[Word and element pointing entries]
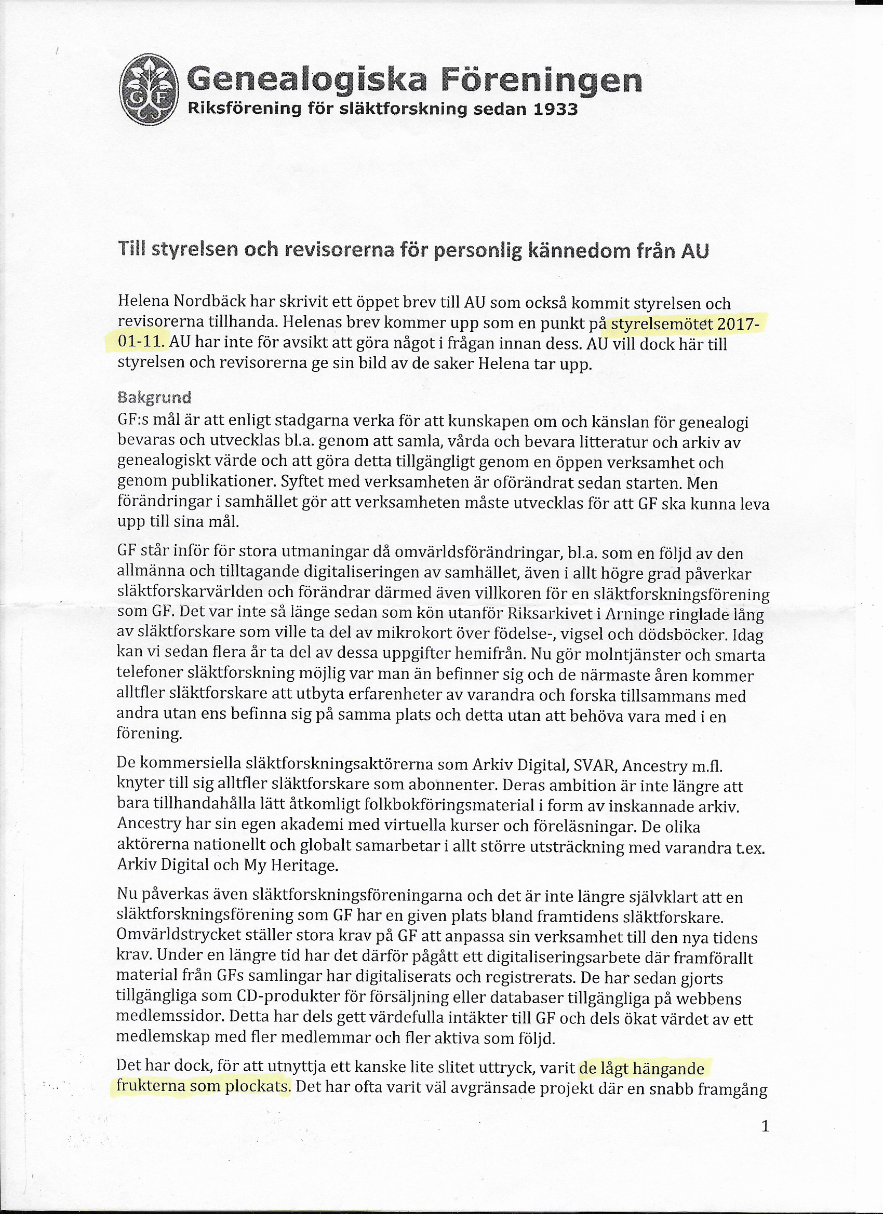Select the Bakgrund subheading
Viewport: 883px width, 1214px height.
pyautogui.click(x=154, y=397)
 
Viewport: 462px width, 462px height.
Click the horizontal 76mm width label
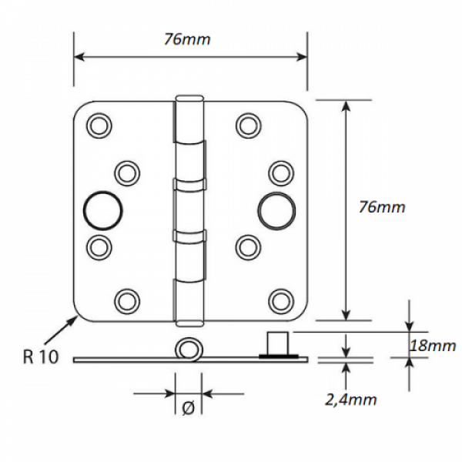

* TASK INSTRUCTIONS
Write out all the rows again, switching "Viewport" to "Screen" and keeping everything else the same. Leave the pictures out of your answer.

* EXERCISE RESULT
Select the Bakgrund subheading
Screen: 883px width, 1214px height.
pyautogui.click(x=154, y=397)
 
Screen: 462px width, 462px height.
Click the horizontal 76mm width label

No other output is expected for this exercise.